While we discussed yesterday that filesort can use different sorting algorithms depending on variables, we didn't discuss the various modes that filesort has. The behaviour of these modes can even make the sorting algorithm filesort chooses seem pretty unimportant.

Today, we're going to maximise fun and consider the worst-case filesort scenario, and to do that we first need to consider the MySQL variable, max_length_for_sort_data, which defaults to 1024 (bytes). During a filesort operation, MySQL will evaluate if the size of the row plus the size of the sort key exceeds max_length_for_sort_data.
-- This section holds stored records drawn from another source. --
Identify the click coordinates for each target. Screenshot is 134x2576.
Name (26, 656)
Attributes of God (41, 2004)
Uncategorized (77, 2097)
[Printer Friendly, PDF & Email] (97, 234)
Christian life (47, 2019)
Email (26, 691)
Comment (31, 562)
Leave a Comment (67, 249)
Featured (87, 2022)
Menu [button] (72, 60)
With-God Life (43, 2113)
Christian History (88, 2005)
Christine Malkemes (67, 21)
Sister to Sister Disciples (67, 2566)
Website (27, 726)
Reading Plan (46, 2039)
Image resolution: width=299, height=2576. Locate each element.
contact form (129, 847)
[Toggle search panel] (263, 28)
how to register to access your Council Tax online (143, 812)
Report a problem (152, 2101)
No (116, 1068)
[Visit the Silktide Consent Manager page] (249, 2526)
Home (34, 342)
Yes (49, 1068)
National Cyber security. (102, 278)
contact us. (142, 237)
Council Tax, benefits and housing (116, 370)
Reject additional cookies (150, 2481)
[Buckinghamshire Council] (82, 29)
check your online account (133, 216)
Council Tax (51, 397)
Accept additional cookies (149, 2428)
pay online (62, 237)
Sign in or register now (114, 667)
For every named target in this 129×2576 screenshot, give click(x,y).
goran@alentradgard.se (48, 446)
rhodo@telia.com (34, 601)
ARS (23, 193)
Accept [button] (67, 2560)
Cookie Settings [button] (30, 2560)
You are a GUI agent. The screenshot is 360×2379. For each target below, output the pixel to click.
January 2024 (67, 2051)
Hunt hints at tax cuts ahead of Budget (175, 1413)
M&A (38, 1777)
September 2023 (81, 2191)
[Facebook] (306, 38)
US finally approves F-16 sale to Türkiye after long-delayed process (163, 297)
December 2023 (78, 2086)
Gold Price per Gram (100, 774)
Of course, this is the maximum size of the row, so a VARCHAR(255) with the 4-byte utf8 character set accounts for 1020 bytes, and that plus just one other 4-byte column, for example, would exceed the default max_length_for_sort_data. When this happens, filesort chooses a <sort_key, rowid> mode, which is a 3-part operation:

  1. MySQL will request a result set from the storage engine to fulfil the sort_key in addition to the row's primary key value (rowid) for all candidate rows.
  2. MySQL will then sort the rows by sort_key.
  3. MySQL will then read each row from the storage engine in sort order (i.e. not index order) using rowid.

As you can imagine, this is a pretty expensive operation, and I hope your key take-away is that when you can't leverage index optimised sorting, you should try to keep your sort keys as small as possible, and especially smaller than max_length_for_sort_data.